→ **COMPLÉTEZ CE QUI SUIT**
• 1. Dans l'article sur Wall Street, quel objectif Philip Roth donne-t-il pour l'indice Dow Jones ?
• 2. Dans l'article sur Wall Street, recopiez le passage qui s'ouvre sur les mots contenant "Byron Wien estime" et se ferme sur "de l'Arabie Saoudite.", en substituant "franc suisse" à "deutsche mark".

Pause à Wall Street. Menace inflationniste. Consumérisme européen-16 avril 1998
Wall
Street, enfin la pause
La rechute de l'économie japonaise a temporairement interrompu les records de
Wall Street en fin de semaine dernière, mais les experts de Morgan Stanley restent
confiants. Selon Philip Roth, directeur de l'analyse technique, l'indice Dow
Jones devrait bénéficier d'un soutien important à court terme autour de 8400
à 8500 points. «Il faudrait que l'indice redescende en dessous de ses records
de l'automne dernier, entre 8150 et 8200 points, pour que la tendance haussière
à moyen terme soit brisée», explique-t-il. Selon lui, la pause du printemps
sera probablement suivie d'une nouvelle hausse cet été. «L'objectif pour l'indice
Dow Jones serait autour de 9350 à 9400 points», conclut-il.
Marges
et inflation
Alors que 58% des entreprises de l'indice S&P 500 avaient mis en garde les analystes
contre une baisse de leurs profits au premier trimestre, 80% d'entre elles publient
finalement des bénéfices supérieurs aux prévisions boursières. Pour l'économiste
Byron Wien, de Morgan Stanley, cette bonne nouvelle cache une reprise de l'inflation.
«Les pressions salariales sont importantes, observe-t-il. Les camionneurs de
Greyhound ont refusé une augmentation de 6% jugée insuffisante. Certains craignent
que ces pressions salariales rogneront les profits, mais je pense que les entreprises
ont plus de marge pour augmenter leurs prix qu'on ne le croit.»
Byron Wien estime que la remontée des cours du pétrole et la moindre vigueur du dollar sont d'autres sources d'inflation. «Le dollar s'est apprécié de 20% vis-à-vis du deutsche mark et de 60% vis-à-vis du yen depuis le premier trimestre 1995, explique-t-il, et le pétrole a chuté de 40% entre son plus haut de 1996 et son plus bas de début 1998. Il y a des raisons de craindre que ces soutiens au faible niveau d'inflation touchent à leur fin.» L'accroissement du déficit commercial des Etats-Unis devrait en effet limiter les capacités d'appréciation du dollar et les cours du pétrole devraient être soutenus par la demande. Une récente étude de Cambridge Energy Research Associates estime ainsi que la consommation de pétrole asiatique en 2010 sera supérieure de 9 millions de barils par jour à son niveau actuel, soit plus que la production de l'Arabie Saoudite.

Données de coordonnées des éléments

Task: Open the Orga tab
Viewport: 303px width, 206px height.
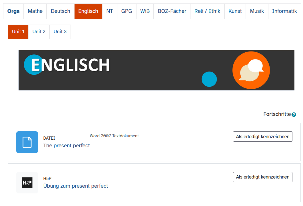Action: click(13, 11)
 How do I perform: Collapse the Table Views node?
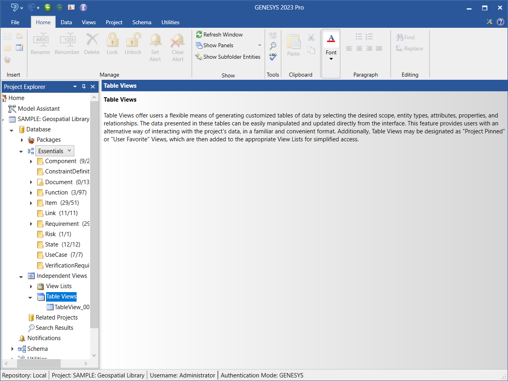coord(30,297)
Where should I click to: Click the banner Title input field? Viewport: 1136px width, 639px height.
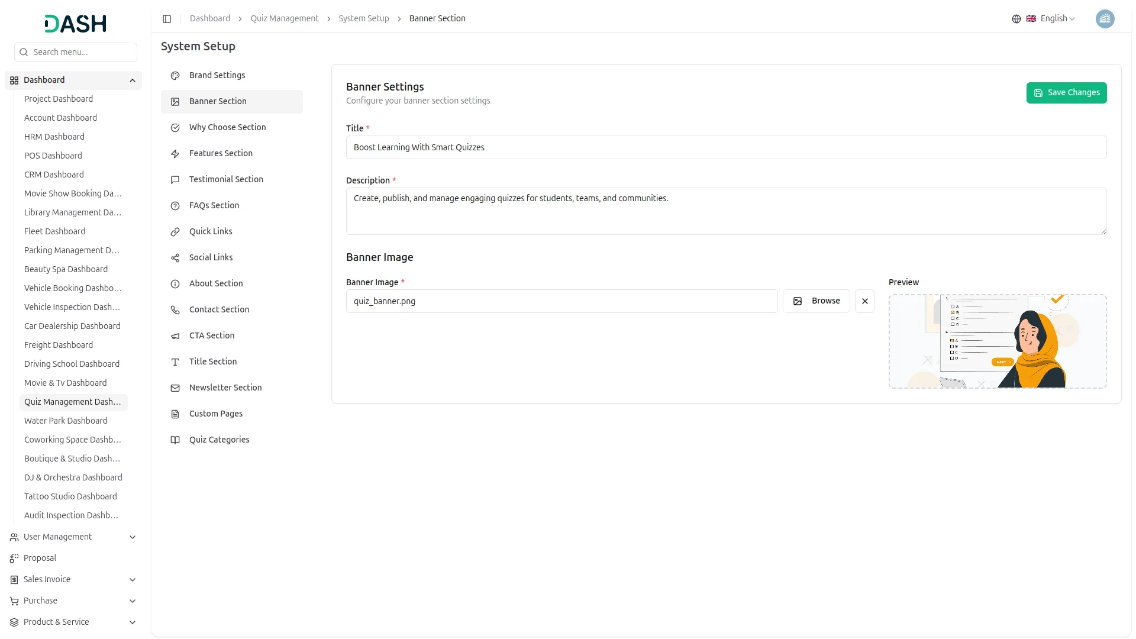[725, 147]
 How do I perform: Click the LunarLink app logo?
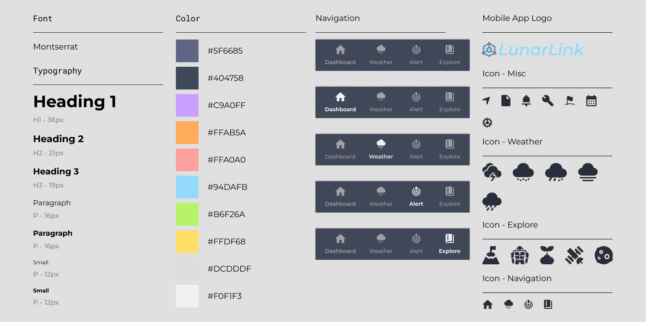pos(533,50)
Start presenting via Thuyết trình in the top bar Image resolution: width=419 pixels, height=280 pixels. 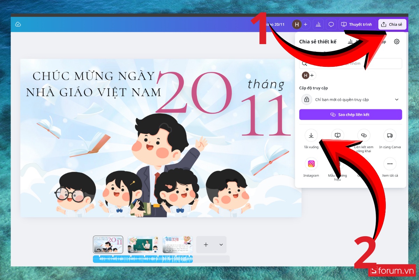357,24
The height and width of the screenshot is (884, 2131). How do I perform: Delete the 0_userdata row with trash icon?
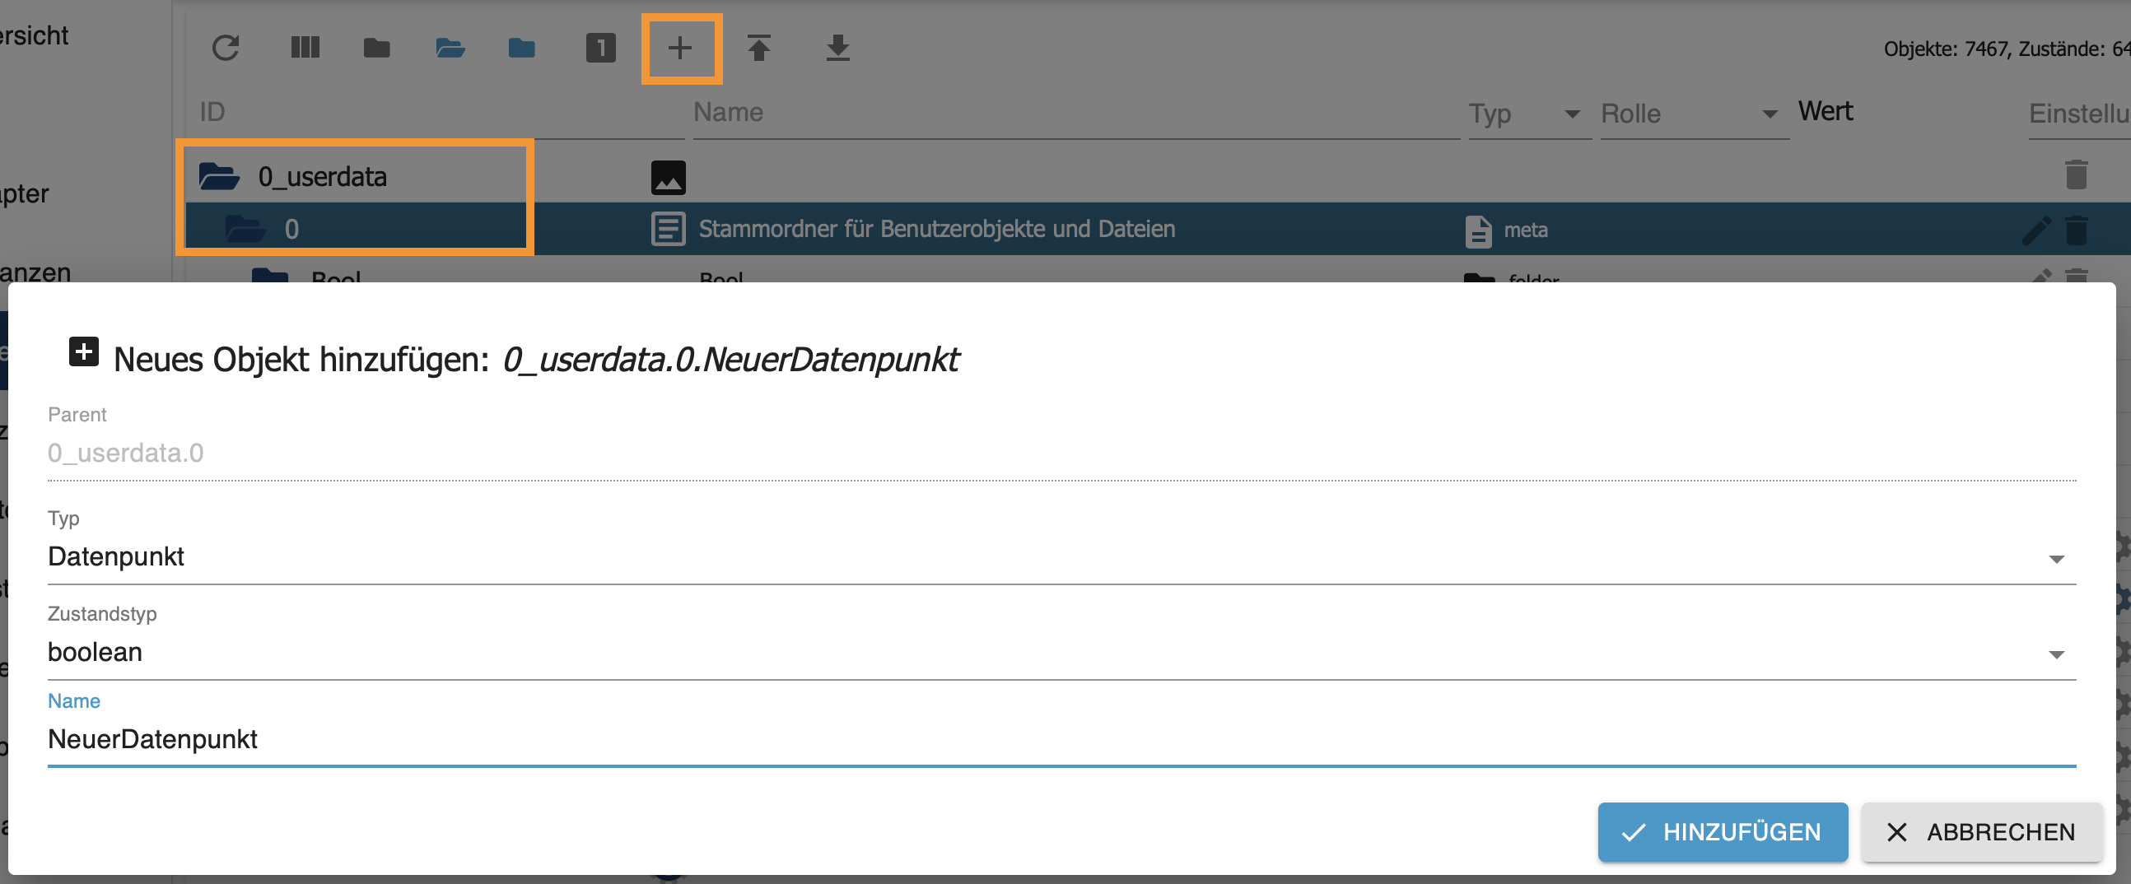2076,174
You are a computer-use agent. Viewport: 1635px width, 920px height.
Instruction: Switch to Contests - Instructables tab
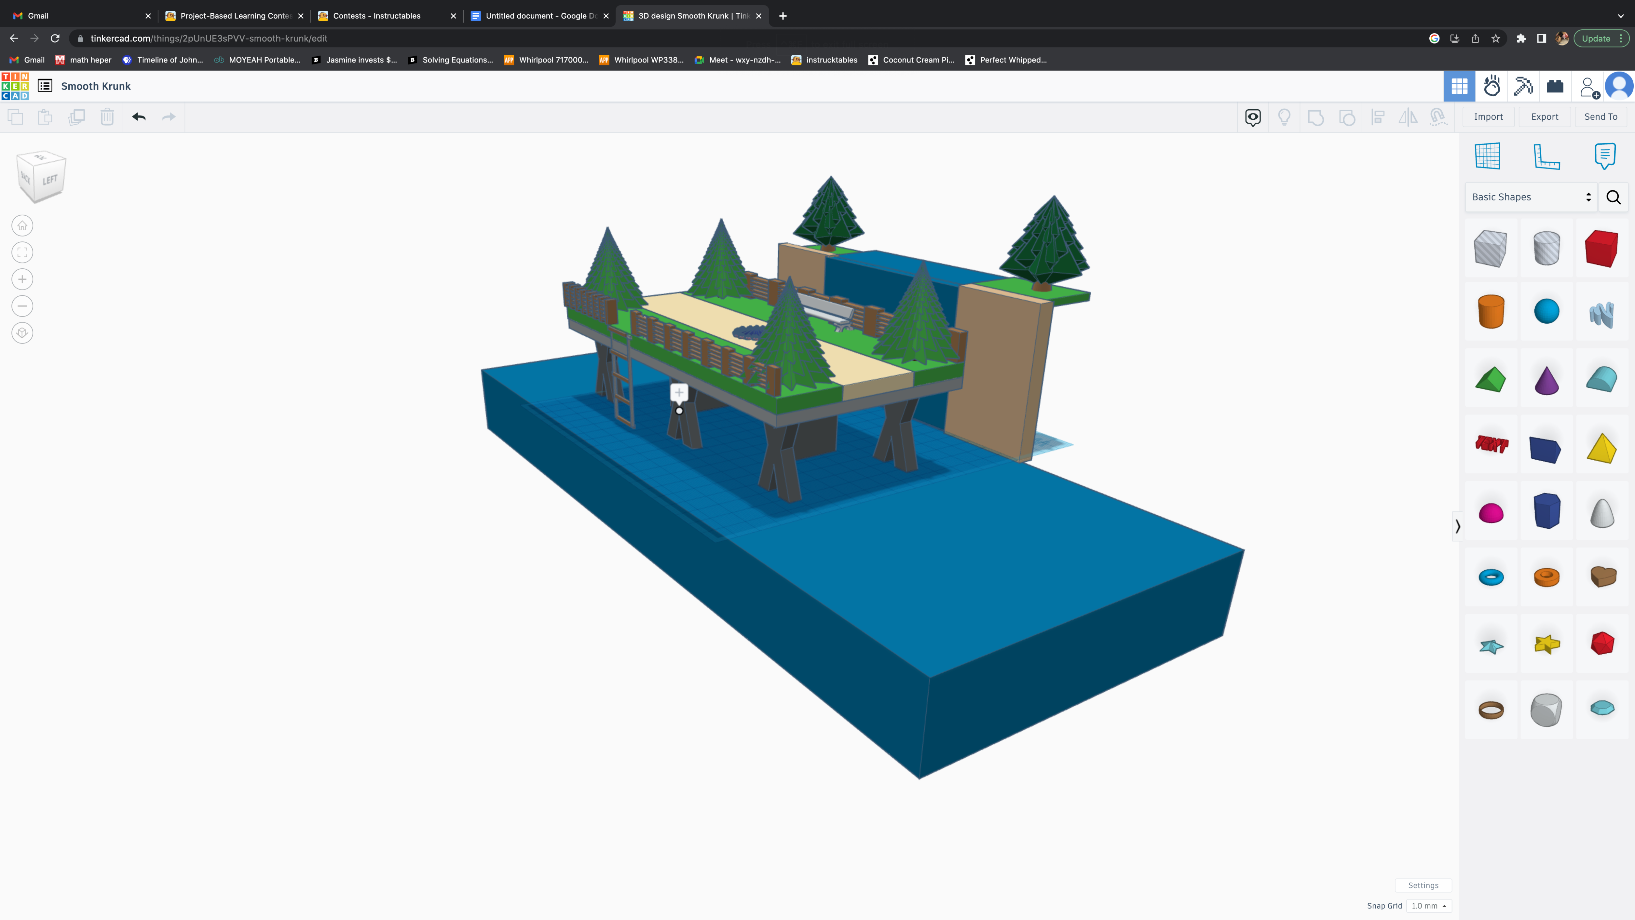(376, 16)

→ **RÉSULTATS DES CONSIGNES**
• 1. Un objectif autour de 9350 à 9400 points.

• 2.
Byron Wien estime que la remontée des cours du pétrole et la moindre vigueur du dollar sont d'autres sources d'inflation. «Le dollar s'est apprécié de 20% vis-à-vis du franc suisse et de 60% vis-à-vis du yen depuis le premier trimestre 1995, explique-t-il, et le pétrole a chuté de 40% entre son plus haut de 1996 et son plus bas de début 1998. Il y a des raisons de craindre que ces soutiens au faible niveau d'inflation touchent à leur fin.» L'accroissement du déficit commercial des Etats-Unis devrait en effet limiter les capacités d'appréciation du dollar et les cours du pétrole devraient être soutenus par la demande. Une récente étude de Cambridge Energy Research Associates estime ainsi que la consommation de pétrole asiatique en 2010 sera supérieure de 9 millions de barils par jour à son niveau actuel, soit plus que la production de l'Arabie Saoudite.